We’ll be doing a talk this Thursday in Westchester (Los Angeles) at the monthly meeting of Environmental Change-Makers. But don’t just come to see us! This event is at the Church of the Holy Nativity, which took out a lawn to grow food for the needy, an idea we’d like to see spread around the world.

The Church of the Holy Nativity is located at Dunbarton at 83rd St., (6700 West 83rd Street) Westchester 90045. The meeting and talk begins at 7 p.m.

More on Church of the Holy Nativity’s amazing garden here.

Time Banking

So what is money but an abstract representation of misery, time spent doing things we’d all rather not be doing? How about an alternative? How about taking all of our hard earned capital away from the Wall Street types? Get ready for time banking.

With time banking, you get together with your local community members, friends and family and exchange hours rather than currency. Time Bank USA describes the concept succinctly:

“For every hour you spend doing something for someone in your community, you earn one Time Dollar. Then you have a Time Dollar to spend on having someone do something for you.”

Time banking isn’t defined as barter, so you don’t have to pay taxes on services or goods exchanged. And time banking is egalitarian–everyone’s hours are valued equally–an hour of digging a ditch is the same as an hour of legal services, or acupunture or whatever.

Homegrown Evolution met our local Echo Park Time Bank organizers Lisa Gerstein and Autumn Rooney last night at a joint appearance we did at Materials & Applications.
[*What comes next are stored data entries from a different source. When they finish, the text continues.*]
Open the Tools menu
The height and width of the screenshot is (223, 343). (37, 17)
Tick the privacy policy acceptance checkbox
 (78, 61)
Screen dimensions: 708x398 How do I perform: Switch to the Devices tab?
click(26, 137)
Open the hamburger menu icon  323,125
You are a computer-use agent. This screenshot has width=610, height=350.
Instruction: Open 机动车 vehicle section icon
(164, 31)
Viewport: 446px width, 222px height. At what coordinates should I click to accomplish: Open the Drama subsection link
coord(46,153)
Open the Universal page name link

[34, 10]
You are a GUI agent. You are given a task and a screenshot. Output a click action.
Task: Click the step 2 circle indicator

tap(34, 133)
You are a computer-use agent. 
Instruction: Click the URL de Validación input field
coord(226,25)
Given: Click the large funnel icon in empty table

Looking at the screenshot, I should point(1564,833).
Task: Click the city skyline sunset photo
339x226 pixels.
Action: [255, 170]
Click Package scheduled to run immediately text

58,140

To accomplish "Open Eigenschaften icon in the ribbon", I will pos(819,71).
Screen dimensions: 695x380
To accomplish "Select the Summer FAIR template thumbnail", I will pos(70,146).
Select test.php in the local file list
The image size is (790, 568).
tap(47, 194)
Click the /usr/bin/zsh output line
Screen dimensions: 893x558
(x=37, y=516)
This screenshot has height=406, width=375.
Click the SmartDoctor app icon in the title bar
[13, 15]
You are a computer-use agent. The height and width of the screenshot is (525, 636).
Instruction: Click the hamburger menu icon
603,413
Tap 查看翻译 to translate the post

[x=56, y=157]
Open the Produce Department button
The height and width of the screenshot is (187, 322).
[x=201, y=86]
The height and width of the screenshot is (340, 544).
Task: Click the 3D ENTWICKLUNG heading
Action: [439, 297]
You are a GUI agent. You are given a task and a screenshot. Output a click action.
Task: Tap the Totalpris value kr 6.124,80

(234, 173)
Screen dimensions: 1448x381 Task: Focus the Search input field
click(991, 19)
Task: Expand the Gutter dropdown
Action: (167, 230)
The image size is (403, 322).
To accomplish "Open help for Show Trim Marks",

Gerstein and Rooney, related to the audience a number of success stories from the time bank, such as how one busy woman was able to keep her cat after the time bank found someone to administer daily shots while she is at work.

With our economy in a tailspin, Time Banking has great potential. If there isn’t a time bank in your area Time Bank USA has software and assistance to help you set up one.

Chickens in Chicago

Another gem from City Farmer News. Somehow it’s a lot more fun to listen to someone else talking to city bureaucrats:

“Video by Chad Kimball. Raising Chickens In The City – Chicago Police Say NO. “Is it legal to keep chickens in the city of Chicago? Listen to conflicting information I receive from the police, the city clerk, and the legal department.”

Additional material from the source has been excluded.